Hank Williams With His Drifting Cowboys singles chronology
| "I Saw the Light" (1948) | "A Mansion on the Hill" (1948) | "Lovesick Blues" (1949) |

= A Mansion on the Hill =

1947 song by Hank Williams and Fred Rose

"A Mansion on the Hill" is a song written by Hank Williams and Fred Rose and originally recorded by Williams on MGM Records. It peaked at No. 12 on the Most Played Jukebox Folk Records chart in March 1949.

== Background ==
The details surrounding the origins of "A Mansion on the Hill" are ambiguous. For many years, an apocryphal tale circulated that after meeting Hank Williams and hearing his compositions, Fred Rose was so impressed that he could hardly believe that the unknown singer from Alabama could have written so many quality songs by himself, so he tested Hank by giving him the title "A Mansion on the Hill" to write a song around, which Hank did in a side room. In an interview years after Hank's death, his ex-wife Audrey claimed to have had a hand in writing the song herself:

"Fred said...'To prove to me you can write, I'm gonna give you a title, and I want you to take it back to Montgomery and write a song around it.' Hank worked with it and worked with it, and he never could do too much with it, and the reason he couldn't was because it wasn't his idea. One night...I started singing, "Tonight down here in the valley'...He really liked it, and it was a mixture of my lyrics, Hank's lyrics, and Fred Rose's lyrics."

Part of the reason why Williams had difficulty with "A Mansion on the Hill" might have been that he did not write narrative ballads, his best songs freezing a moment, a feeling, or a grudge in time. He wound up adapting the melody for the song from Bob Wills' 1938 recording of "I Wonder If You Feel the Way I Do." The song was recorded in Nashville at Castle Studio on November 7, 1947, with Rose producing. The players included Jerry Byrd (steel guitar), Robert "Chubby" Wise (fiddle), Zeke Turner (lead guitar), probably Louis Innis (bass) and either Owen Bradley or Rose on piano.
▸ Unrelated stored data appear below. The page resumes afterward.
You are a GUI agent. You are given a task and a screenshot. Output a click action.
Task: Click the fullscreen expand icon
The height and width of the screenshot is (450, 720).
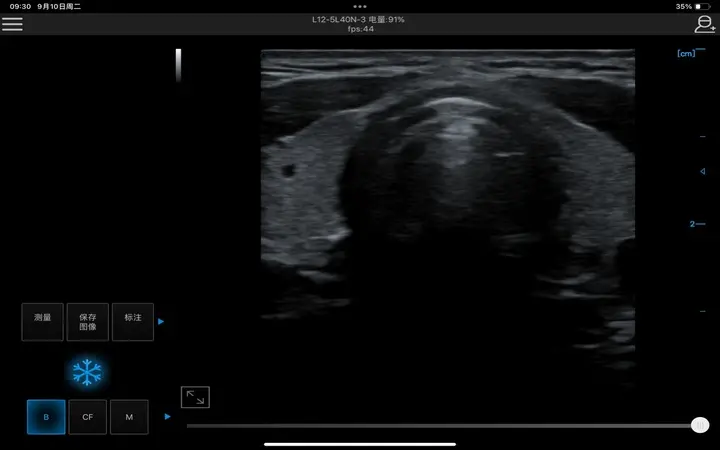click(x=195, y=397)
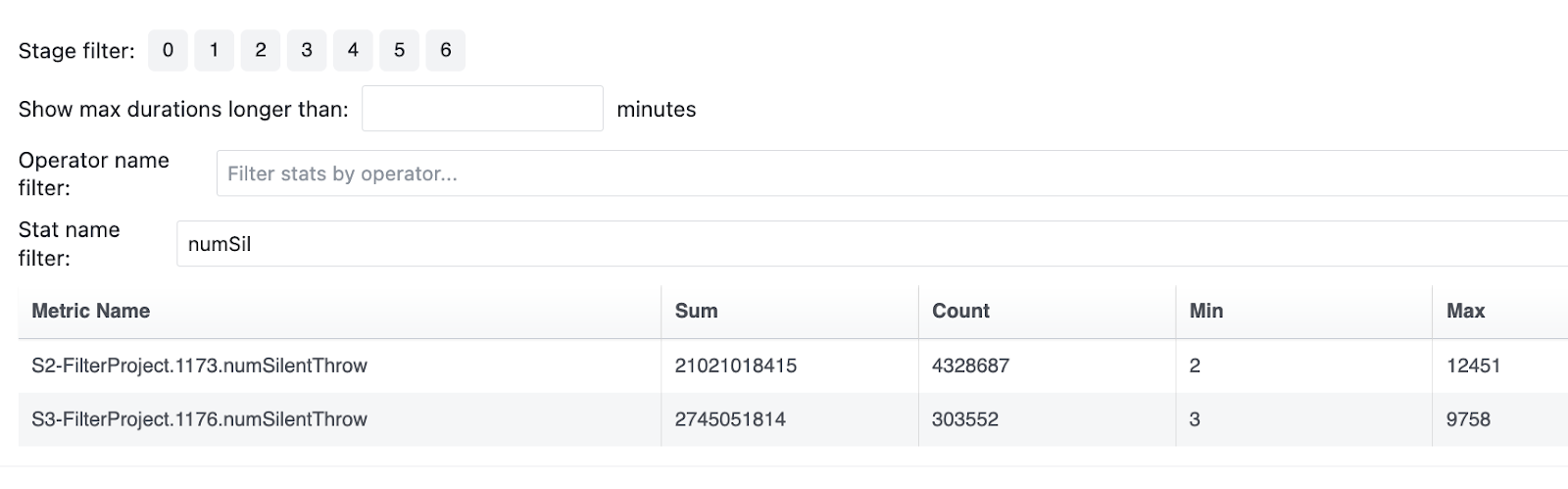Sort by Metric Name column header

pyautogui.click(x=91, y=312)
It was released in December 1948 and peaked at No. 12.

== Cover versions ==
- Kitty Wells recorded a version of the song in 1957.
- Hank Snow included it on his 1961 LP Hank Snow's Souvenirs.
- George Jones recorded the song for his 1962 LP My Favorites of Hank Williams.
- Roy Acuff cut the song for his 1966 LP Sings Hank Williams for the First Time.
- Willie Nelson released it on his Make Way for Willie Nelson LP in 1967.
- Roy Orbison cut a version of the song for his 1970 album Hank Williams the Roy Orbison Way.
- Michael Martin Murphey sang the song as a duet with John Denver on his 1976 album Swans Against the Sun.
- Hank's friend and former roommate Ray Price recorded the song for his Hank 'N' Me album in 1976.
- Charley Pride recorded a version of the tune for his 1980 album There's a Little Bit of Hank in Me.
- Bruce Springsteen's song "Mansion on the Hill" from the 1982 album Nebraska was inspired by Williams' song.
- Moe Bandy recorded it for his 1983 Williams tribute LP.
- Tompall Glaser and the Glaser Brothers released the song on their 1981 album Loving Her Was Easier.
- Waylon Jennings featured it on his 1992 collection Ol' Waylon Sings Ol' Hank.
- The song appears on the album The Ghost of Hank Williams by David Allan Coe.